All of the records should come back exactly as written.
====== INFORMATION PROVIDED
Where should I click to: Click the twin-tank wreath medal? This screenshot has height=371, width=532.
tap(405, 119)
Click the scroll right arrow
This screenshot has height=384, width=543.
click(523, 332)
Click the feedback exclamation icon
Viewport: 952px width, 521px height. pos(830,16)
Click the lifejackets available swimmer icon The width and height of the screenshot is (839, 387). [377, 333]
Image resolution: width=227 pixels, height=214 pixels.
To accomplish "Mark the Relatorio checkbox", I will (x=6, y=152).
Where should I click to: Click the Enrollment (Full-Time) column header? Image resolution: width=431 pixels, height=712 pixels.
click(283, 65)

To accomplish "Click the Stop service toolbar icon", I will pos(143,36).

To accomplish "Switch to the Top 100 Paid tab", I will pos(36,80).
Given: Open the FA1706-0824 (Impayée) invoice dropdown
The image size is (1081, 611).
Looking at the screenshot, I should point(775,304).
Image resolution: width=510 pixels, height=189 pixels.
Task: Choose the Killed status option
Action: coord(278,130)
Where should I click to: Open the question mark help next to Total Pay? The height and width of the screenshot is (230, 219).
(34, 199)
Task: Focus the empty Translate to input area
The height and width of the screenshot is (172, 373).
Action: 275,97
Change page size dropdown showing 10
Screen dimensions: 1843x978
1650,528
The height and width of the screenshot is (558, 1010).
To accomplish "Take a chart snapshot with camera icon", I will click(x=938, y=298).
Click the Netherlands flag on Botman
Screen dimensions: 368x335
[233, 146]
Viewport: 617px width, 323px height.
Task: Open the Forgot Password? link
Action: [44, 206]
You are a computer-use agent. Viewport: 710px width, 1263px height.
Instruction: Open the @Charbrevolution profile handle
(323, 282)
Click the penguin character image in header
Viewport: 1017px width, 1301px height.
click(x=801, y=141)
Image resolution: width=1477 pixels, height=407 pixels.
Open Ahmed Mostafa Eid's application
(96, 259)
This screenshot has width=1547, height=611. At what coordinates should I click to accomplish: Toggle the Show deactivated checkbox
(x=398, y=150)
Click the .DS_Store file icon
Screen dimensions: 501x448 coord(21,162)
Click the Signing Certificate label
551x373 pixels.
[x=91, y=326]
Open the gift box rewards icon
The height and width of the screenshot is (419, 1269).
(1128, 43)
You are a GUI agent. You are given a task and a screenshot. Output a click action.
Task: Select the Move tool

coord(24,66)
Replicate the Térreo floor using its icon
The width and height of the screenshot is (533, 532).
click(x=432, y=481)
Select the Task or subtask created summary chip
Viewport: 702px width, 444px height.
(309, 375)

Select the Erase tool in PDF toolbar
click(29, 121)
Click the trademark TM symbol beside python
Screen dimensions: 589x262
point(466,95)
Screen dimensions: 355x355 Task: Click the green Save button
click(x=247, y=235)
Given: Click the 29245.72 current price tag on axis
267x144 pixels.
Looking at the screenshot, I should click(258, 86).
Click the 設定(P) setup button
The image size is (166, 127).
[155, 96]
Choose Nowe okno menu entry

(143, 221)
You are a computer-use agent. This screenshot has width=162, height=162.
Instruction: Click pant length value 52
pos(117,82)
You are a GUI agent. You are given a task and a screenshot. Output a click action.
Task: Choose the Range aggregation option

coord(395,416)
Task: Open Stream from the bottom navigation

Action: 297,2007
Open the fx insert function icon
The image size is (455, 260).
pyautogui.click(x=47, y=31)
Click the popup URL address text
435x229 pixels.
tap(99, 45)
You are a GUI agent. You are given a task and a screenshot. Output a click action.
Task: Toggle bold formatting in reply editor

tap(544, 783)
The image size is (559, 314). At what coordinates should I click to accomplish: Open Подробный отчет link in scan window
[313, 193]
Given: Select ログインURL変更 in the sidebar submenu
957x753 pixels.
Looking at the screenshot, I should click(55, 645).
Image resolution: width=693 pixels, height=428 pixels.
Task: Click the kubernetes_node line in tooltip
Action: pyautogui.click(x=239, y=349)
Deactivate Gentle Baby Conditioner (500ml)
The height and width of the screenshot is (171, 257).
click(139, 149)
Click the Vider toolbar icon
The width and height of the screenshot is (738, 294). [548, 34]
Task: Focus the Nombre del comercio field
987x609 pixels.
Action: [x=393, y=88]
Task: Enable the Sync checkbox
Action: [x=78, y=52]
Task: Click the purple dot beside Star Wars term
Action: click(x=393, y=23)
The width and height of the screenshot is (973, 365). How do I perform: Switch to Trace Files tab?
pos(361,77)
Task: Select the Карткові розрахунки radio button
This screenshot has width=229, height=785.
============
- [REPLY TO THE TASK]:
Where should I click to: Click the twin-tank wreath medal? This screenshot has height=371, width=532.
tap(405, 119)
Click the scroll right arrow
This screenshot has height=384, width=543.
click(523, 332)
Click the feedback exclamation icon
Viewport: 952px width, 521px height. pos(830,16)
Click the lifejackets available swimmer icon The width and height of the screenshot is (839, 387). [377, 333]
Image resolution: width=227 pixels, height=214 pixels.
To accomplish "Mark the Relatorio checkbox", I will (x=6, y=152).
Where should I click to: Click the Enrollment (Full-Time) column header? Image resolution: width=431 pixels, height=712 pixels.
click(283, 65)

To accomplish "Click the Stop service toolbar icon", I will pos(143,36).

To accomplish "Switch to the Top 100 Paid tab", I will pos(36,80).
Given: Open the FA1706-0824 (Impayée) invoice dropdown
The image size is (1081, 611).
Looking at the screenshot, I should point(775,304).
Image resolution: width=510 pixels, height=189 pixels.
Task: Choose the Killed status option
Action: coord(278,130)
Where should I click to: Open the question mark help next to Total Pay? The height and width of the screenshot is (230, 219).
(34, 199)
Task: Focus the empty Translate to input area
The height and width of the screenshot is (172, 373).
Action: 275,97
Change page size dropdown showing 10
Screen dimensions: 1843x978
1650,528
The height and width of the screenshot is (558, 1010).
To accomplish "Take a chart snapshot with camera icon", I will click(x=938, y=298).
Click the Netherlands flag on Botman
Screen dimensions: 368x335
[233, 146]
Viewport: 617px width, 323px height.
Task: Open the Forgot Password? link
Action: [44, 206]
You are a computer-use agent. Viewport: 710px width, 1263px height.
Instruction: Open the @Charbrevolution profile handle
(323, 282)
Click the penguin character image in header
Viewport: 1017px width, 1301px height.
click(x=801, y=141)
Image resolution: width=1477 pixels, height=407 pixels.
Open Ahmed Mostafa Eid's application
(96, 259)
This screenshot has width=1547, height=611. At what coordinates should I click to accomplish: Toggle the Show deactivated checkbox
(x=398, y=150)
Click the .DS_Store file icon
Screen dimensions: 501x448 coord(21,162)
Click the Signing Certificate label
551x373 pixels.
[x=91, y=326]
Open the gift box rewards icon
The height and width of the screenshot is (419, 1269).
(1128, 43)
You are a GUI agent. You are given a task and a screenshot. Output a click action.
Task: Select the Move tool

coord(24,66)
Replicate the Térreo floor using its icon
The width and height of the screenshot is (533, 532).
click(x=432, y=481)
Select the Task or subtask created summary chip
Viewport: 702px width, 444px height.
(309, 375)

Select the Erase tool in PDF toolbar
click(29, 121)
Click the trademark TM symbol beside python
Screen dimensions: 589x262
point(466,95)
Screen dimensions: 355x355 Task: Click the green Save button
click(x=247, y=235)
Given: Click the 29245.72 current price tag on axis
267x144 pixels.
Looking at the screenshot, I should click(258, 86).
Click the 設定(P) setup button
The image size is (166, 127).
[155, 96]
Choose Nowe okno menu entry

(143, 221)
You are a computer-use agent. This screenshot has width=162, height=162.
Instruction: Click pant length value 52
pos(117,82)
You are a GUI agent. You are given a task and a screenshot. Output a click action.
Task: Choose the Range aggregation option

coord(395,416)
Task: Open Stream from the bottom navigation

Action: 297,2007
Open the fx insert function icon
The image size is (455, 260).
pyautogui.click(x=47, y=31)
Click the popup URL address text
435x229 pixels.
tap(99, 45)
You are a GUI agent. You are given a task and a screenshot. Output a click action.
Task: Toggle bold formatting in reply editor

tap(544, 783)
The image size is (559, 314). At what coordinates should I click to accomplish: Open Подробный отчет link in scan window
[313, 193]
Given: Select ログインURL変更 in the sidebar submenu
957x753 pixels.
Looking at the screenshot, I should click(55, 645).
Image resolution: width=693 pixels, height=428 pixels.
Task: Click the kubernetes_node line in tooltip
Action: pyautogui.click(x=239, y=349)
Deactivate Gentle Baby Conditioner (500ml)
The height and width of the screenshot is (171, 257).
click(139, 149)
Click the Vider toolbar icon
The width and height of the screenshot is (738, 294). [548, 34]
Task: Focus the Nombre del comercio field
987x609 pixels.
Action: [x=393, y=88]
Task: Enable the Sync checkbox
Action: [x=78, y=52]
Task: Click the purple dot beside Star Wars term
Action: click(x=393, y=23)
The width and height of the screenshot is (973, 365). How do I perform: Switch to Trace Files tab?
pos(361,77)
Task: Select the Карткові розрахунки radio button
This screenshot has width=229, height=785.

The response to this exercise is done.